ISPs should disconnect infected users
Summary: The notion of disconnecting computers from the internet that are infected with malware until they are fixed is sound policy and should be made mandatory if it is to be effective.
blog The notion of disconnecting computers from the internet that are infected with malware until they are fixed is sound policy and should be made mandatory if it is to be effective.
New cybercrime report
(Credit: House of Representatives)
Let me be the first to welcome some of the recommendations in a new parliamentary report entitled Hackers, Fraudsters and Botnets: Tackling the Problem of Cyber Crime.
Yes, some are crazy, like making it mandatory for internet users to install antivirus software and firewalls before their internet connection is activated. What if I use my iPhone to connect to a Wi-Fi access point that has internet connectivity?
And what if I don't want to fork out money to install some of that software, or use an operating system that doesn't have the ability to have it installed?
But one recommendation in the report — that a mandatory e-security code of practice for the internet industry be adopted, which goes beyond the recently launched voluntary code — is not so bad.
The industry's voluntary code (named iCode) aims to reduce the number of malware-infected computers on the internet by suggesting ways internet service providers (ISPs) can assist.
One suggestion within the iCode is to put internet users into a "walled garden" if their computer becomes infected, which limits internet access to prevent further security problems until the PC is quarantined. Another option is to throttle infected users' speed.
When in the walled garden, the idea is that users would be given access to software that they can download to cleanse their system until it is no longer infected.
I've always thought that the voluntary nature of the iCode was a problem. To get rid of the botnet problem — which is generated by malware-infected computers — we need to take action, and that action needs to be drastic and effective. So I think a mandatory code is a good thing.
ISPs are in one of the best positions to assist users, and yes, I understand policy like this would cost them money, but surely the benefits would outweigh the costs of setting up such a system.
And ISPs can make money from this! Think about it, you get infected and your ISP tells you you're infected: you can either fix the problem yourself, or perhaps your ISP offers you some software available via download for $50 that will fix the problem for you. Or maybe there could even be a "send technician" button, which the ISP might contract out to a company nearby.
Senator Conroy's office has said that the government will "examine the report to see how it can improve current cybersecurity arrangements".
At this month's release of the iCode, Conroy said that the government was working with the Internet Industry Association (IIA) and industry to make the iCode work as a voluntarily code.
"Down the track if [the voluntary code] doesn't work — [compulsory adherence] is something we'll have to look at," Conroy reportedly said. "But we are genuinely working well with the sector to get the best outcome."
The iCode is due to come into effect in December, and so I don't see government taking any action on the disconnection of users portion of the report until they see what the take-up is like. Here's hoping ISPs take to the idea and maybe even see it as a revenue maker.
Kick off your day with ZDNet's daily email newsletter. It's the freshest tech news and opinion, served hot. Get it.
Talkback
This would ahve to be implemented world-wide to have any effect too. Whilst many Australian computers do host drones the number is insignificant compared to SE Asia, the US and the former eastern bloc nations where there are tens of millions of infected machines.
Suzanne Tindal, News Editor
I am not saying there are no Australian servers affected by the issues, but making this work is a bit harder than just turning off connectivity for a couple of boxes, and we are not even a significant contributor to the real issue.
This isn't going to work for the new mobile networks that NAT everything by default with customers retaining an IP for only a minute at a time (which I have already seen cause inumerable problems security-wise), and it's not gong to work for large organisations.
I think it's a bit blase to call the policy sound.
New computers often come with trial anti-malware, but once that expires many users can't afford to renew their subscription and so the software expires; sometimes switches off completely, or at least stops updating the virus signature files.
When there are plenty of good and free anti-malware programmes about this is ludicrous.

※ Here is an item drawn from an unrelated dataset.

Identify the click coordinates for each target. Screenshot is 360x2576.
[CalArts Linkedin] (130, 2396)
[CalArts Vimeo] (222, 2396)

Personally I'd like to see every new Windows PC computer sold worldwide come installed with Microsoft Security Essentials which is a brilliant programme IMHO.
Our networking group can usually spot an infected machine just from the traffic it generates, so I assume that's how they are going to spot infected ones.
"I should also add that I think the idea is good for home users and probably not so good for schools and businesses."
I'd expect both school's and businesses to be even more concerned about a compromised machine than a home user. Heck, this system would actually be doing a business with infected machines a favour by stopping the machine from "phoning home" with client data, financial data, et al.
Walling infected machines in and only allowing access to, say, an AUSCert maintained page with security/virus/malware checking tools is a great idea, IMHO.
If they're going to start requiring 'infected' users to install firewalls and virus checkers, they'll have to improve their ability to recognise when users' PCs are really infected.